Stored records
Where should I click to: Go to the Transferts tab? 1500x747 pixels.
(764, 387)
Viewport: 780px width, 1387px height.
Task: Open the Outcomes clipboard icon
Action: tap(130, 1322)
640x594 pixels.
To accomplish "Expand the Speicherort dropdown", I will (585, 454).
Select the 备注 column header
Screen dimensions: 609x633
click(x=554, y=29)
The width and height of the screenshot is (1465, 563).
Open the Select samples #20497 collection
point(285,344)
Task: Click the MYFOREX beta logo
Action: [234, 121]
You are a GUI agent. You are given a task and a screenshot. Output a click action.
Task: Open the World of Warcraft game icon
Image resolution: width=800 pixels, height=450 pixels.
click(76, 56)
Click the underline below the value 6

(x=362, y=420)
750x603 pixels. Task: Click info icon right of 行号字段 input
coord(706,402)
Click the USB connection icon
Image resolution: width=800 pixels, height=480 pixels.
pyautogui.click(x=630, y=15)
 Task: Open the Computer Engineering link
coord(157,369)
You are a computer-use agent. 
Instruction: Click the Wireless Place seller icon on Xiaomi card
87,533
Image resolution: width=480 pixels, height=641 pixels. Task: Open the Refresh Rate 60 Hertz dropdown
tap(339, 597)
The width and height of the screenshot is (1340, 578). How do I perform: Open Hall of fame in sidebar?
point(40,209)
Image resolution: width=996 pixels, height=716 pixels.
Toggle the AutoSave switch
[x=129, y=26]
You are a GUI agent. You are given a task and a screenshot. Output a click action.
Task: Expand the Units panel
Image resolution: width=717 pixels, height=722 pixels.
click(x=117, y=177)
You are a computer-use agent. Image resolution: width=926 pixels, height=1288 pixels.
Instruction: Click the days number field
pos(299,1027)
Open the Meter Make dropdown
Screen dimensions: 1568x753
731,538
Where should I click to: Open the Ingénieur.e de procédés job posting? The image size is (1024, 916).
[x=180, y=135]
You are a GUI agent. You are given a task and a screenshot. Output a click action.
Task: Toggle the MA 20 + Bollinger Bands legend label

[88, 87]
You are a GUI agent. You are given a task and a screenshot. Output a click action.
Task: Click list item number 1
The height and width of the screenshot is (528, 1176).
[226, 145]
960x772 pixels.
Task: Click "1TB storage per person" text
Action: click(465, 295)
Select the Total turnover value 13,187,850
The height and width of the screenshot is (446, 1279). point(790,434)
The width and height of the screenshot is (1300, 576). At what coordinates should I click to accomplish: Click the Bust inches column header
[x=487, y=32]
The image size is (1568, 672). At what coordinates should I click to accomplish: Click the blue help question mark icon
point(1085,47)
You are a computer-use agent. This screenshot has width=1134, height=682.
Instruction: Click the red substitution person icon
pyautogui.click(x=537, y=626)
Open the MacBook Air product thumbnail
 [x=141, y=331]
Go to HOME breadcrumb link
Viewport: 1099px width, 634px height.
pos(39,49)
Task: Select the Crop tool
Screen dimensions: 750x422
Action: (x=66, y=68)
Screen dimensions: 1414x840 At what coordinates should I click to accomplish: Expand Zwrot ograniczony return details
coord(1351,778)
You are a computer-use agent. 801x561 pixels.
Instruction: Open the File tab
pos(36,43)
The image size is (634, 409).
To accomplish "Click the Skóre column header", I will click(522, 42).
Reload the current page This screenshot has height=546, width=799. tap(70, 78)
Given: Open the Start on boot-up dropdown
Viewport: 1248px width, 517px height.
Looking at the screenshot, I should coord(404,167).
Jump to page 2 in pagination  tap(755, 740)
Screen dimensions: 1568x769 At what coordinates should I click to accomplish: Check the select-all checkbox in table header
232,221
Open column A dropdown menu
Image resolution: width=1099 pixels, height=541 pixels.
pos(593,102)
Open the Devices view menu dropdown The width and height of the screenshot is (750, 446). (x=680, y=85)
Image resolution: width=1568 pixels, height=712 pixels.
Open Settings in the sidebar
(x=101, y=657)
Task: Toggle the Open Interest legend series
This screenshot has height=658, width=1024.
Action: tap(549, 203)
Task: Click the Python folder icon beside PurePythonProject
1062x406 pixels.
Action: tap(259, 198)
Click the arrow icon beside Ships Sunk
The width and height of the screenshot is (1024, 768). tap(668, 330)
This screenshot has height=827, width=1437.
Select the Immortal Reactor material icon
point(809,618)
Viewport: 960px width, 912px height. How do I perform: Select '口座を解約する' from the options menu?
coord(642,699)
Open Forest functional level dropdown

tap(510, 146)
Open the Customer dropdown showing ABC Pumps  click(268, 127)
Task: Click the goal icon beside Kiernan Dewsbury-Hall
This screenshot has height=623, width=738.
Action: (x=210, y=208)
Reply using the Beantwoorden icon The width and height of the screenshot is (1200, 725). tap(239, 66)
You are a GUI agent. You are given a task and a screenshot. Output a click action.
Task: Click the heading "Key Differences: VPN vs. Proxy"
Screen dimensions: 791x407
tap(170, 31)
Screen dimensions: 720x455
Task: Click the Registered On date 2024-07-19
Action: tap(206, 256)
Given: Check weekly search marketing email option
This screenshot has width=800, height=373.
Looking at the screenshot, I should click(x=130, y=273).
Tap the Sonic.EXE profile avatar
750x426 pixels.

== TASK DETAILS ==
Search the records for the string "page" and report each line that has it.

== ANSWER TO THE EXERCISE ==
Reload the current page This screenshot has height=546, width=799. tap(70, 78)
Jump to page 2 in pagination  tap(755, 740)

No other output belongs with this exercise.